* YOUR OBJECTIVE
After locating the line with "Open the 起始页", reproduce that line and every one following it exactly, up to the end of the entries.

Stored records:
◇ ◇ ◇ ◇ ◇ ◇ ◇
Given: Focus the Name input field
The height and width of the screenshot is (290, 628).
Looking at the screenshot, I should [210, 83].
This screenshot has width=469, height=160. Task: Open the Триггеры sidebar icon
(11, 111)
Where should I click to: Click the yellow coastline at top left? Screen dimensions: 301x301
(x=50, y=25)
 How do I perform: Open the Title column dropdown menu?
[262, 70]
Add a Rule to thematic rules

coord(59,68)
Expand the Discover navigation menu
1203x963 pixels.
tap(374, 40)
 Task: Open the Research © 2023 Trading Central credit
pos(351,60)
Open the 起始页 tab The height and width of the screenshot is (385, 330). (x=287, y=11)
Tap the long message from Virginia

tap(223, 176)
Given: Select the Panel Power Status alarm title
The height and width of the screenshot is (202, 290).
◇ ◇ ◇ ◇ ◇ ◇ ◇
* ANSWER BOX
Open the 起始页 tab The height and width of the screenshot is (385, 330). (x=287, y=11)
Tap the long message from Virginia

tap(223, 176)
Given: Select the Panel Power Status alarm title
The height and width of the screenshot is (202, 290).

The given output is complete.